Objectives
1 – According to the forum thread, which cmap does astiob suspect libass wrongly selects in the font?
2 – Please transcribe everything in the forum thread from "astiob commented 9" down to "single code point.)".

## Start Extract provided

And OP claims that U+F0411 really exists at this file...

avih commented 9 months ago

😀 is not in the Fira font

That's the most common smiley codepoint. Are you 100% sure this glyph (U+1F600) is not at this font file?

Or are you saying that in the mpv log it's not found at the font?

Can you please check "😀" using the same method by which you declared that the other glyph (which missing in mpv) does exist at this font?

ahaoboy commented 9 months ago

Are you 100% sure this glyph (U+1F600) is not at this font file?

FiraCodeNerdFont-Regular.zip I can only confirm that 😀 is not in Fira, and the OpenType tool can correctly locate both of these glyphs. image

[...font.glyphs].filter(i=>i.unicode  === "😀".codePointAt(0))[0]
[...font.glyphs].filter(i=>i.unicode  === "󰐑".codePointAt(0))[0]
[...font.glyphs].filter(i=>i.unicode  === "".codePointAt(0))[0]

VsCode is good! image

astiob commented 9 months ago

Intro about terminology: “characters with multiple code points” doesn’t make sense. What is here being called a “character” is a code point, that is, a single member of the Unicode character set: U+F0411. I suspect that what’s meant is “code points (characters) that, when encoded in UTF-16, use up multiple code units”. But this is very verbose, and seeing as UTF-16 isn’t even used here at all, the more common and appropriate term for this is “supplementary-plane code points (characters)”. (You’ll note that codePointAt(0) returns the whole, single code point.)

(Side note: I don’t know anything about mujs or mpv’s JavaScript support, but if it reports a length of 1, it violates the ECMAScript spec and effectively fails to be JavaScript, which I can’t in good faith imagine being desirable. This very report illustrates this.)

Anyway: I suspect that libass wrongly selects the base-plane-only cmap in the font and that this has the same cause as https://github.com/libass/libass/issues/634. I might have a quick fix for this.

avih commented 9 months ago

(Side note: I don’t know anything about mujs or mpv’s JavaScript support, but if it reports a length of 1, it violates the ECMAScript spec and effectively fails to be JavaScript

Yes, this is the hack I mentioned earlier. There's some dichotomy with mujs regarding how a string is stored and how its length is counted. For the most part it behaves as expected, but indeed, if you try to address indivudual UTF-16 values for a non-BMP codepoint, things could get a bit wonky.

## End Extract provided
## Start Dataset entries

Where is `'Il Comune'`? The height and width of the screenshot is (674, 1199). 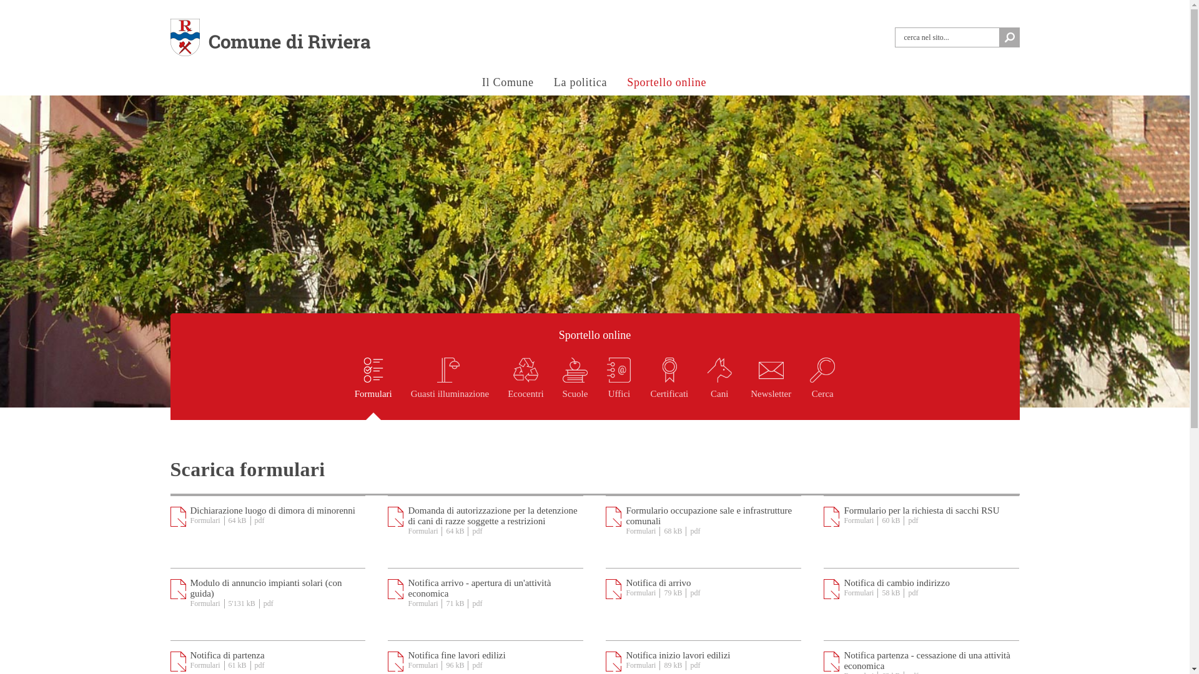
'Il Comune' is located at coordinates (508, 83).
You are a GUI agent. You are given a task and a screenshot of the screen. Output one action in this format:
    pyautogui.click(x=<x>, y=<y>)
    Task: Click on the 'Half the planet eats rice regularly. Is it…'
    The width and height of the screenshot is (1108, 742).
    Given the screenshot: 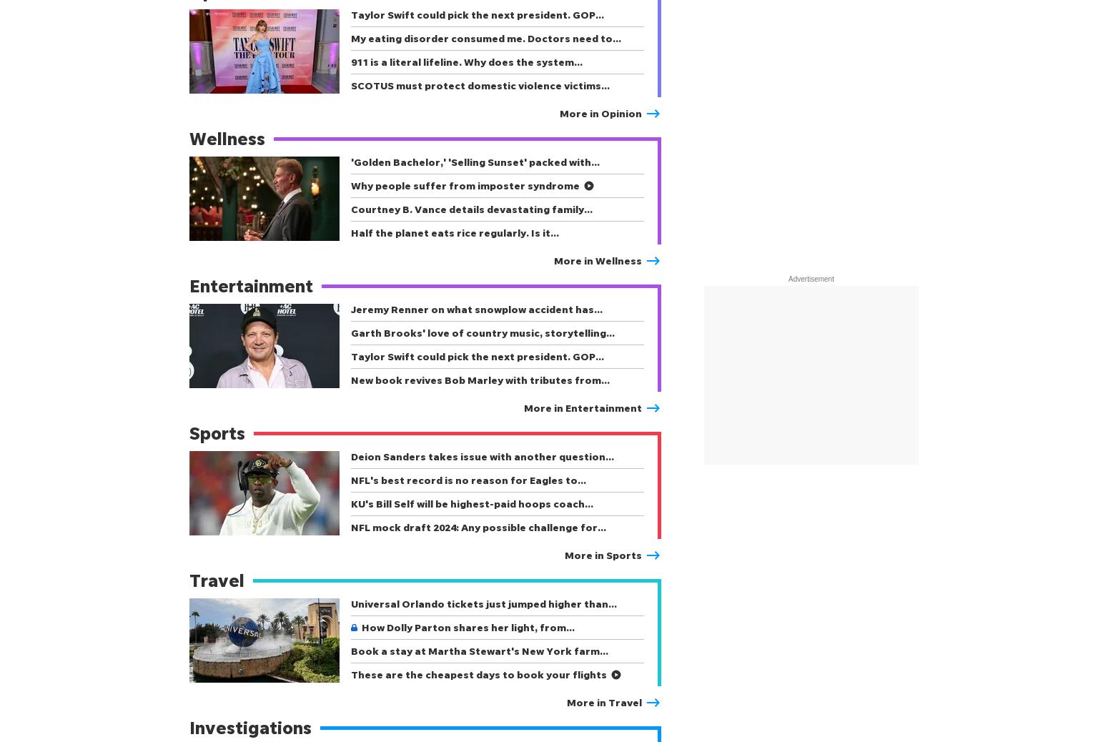 What is the action you would take?
    pyautogui.click(x=454, y=232)
    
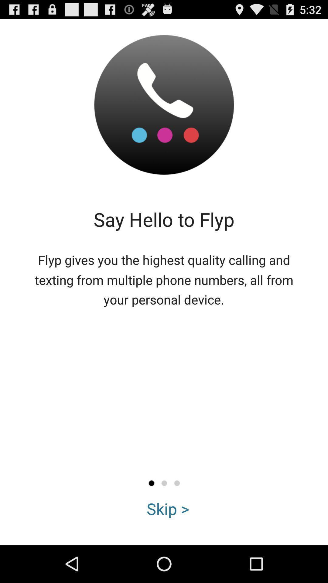 The width and height of the screenshot is (328, 583). Describe the element at coordinates (168, 509) in the screenshot. I see `the skip >` at that location.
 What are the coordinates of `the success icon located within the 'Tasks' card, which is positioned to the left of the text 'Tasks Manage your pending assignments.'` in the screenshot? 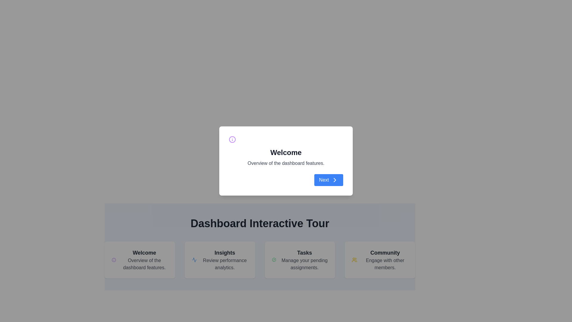 It's located at (274, 259).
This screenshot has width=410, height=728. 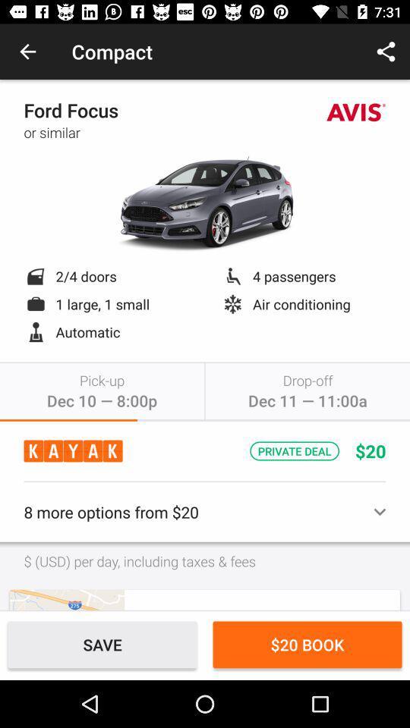 What do you see at coordinates (66, 600) in the screenshot?
I see `the item next to the pick up drop item` at bounding box center [66, 600].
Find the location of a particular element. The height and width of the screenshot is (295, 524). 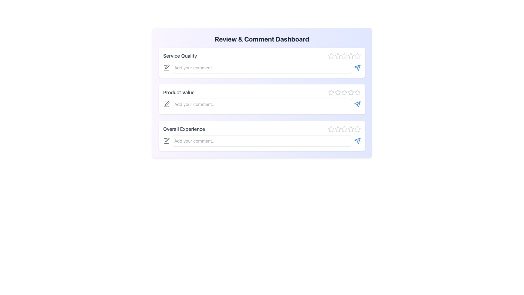

the Text Label that identifies the 'Product Value' rating and comment section, located in the second item of a vertically stacked list, to the left of the star icons is located at coordinates (179, 92).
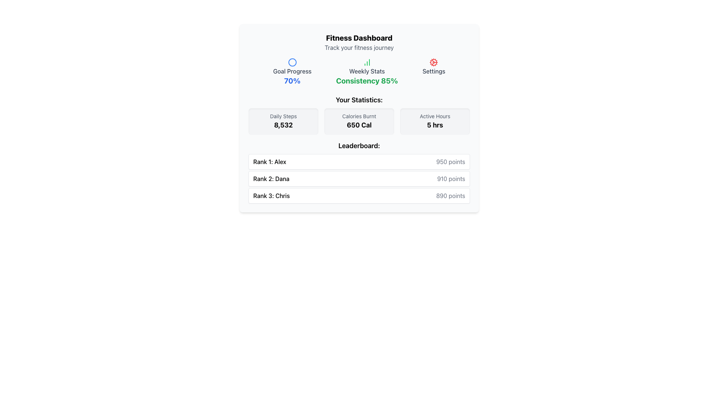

## End Dataset entries

Solutions by task
1 – The base-plane-only cmap.

2 –
astiob commented 9 months ago

Intro about terminology: “characters with multiple code points” doesn’t make sense. What is here being called a “character” is a code point, that is, a single member of the Unicode character set: U+F0411. I suspect that what’s meant is “code points (characters) that, when encoded in UTF-16, use up multiple code units”. But this is very verbose, and seeing as UTF-16 isn’t even used here at all, the more common and appropriate term for this is “supplementary-plane code points (characters)”. (You’ll note that codePointAt(0) returns the whole, single code point.)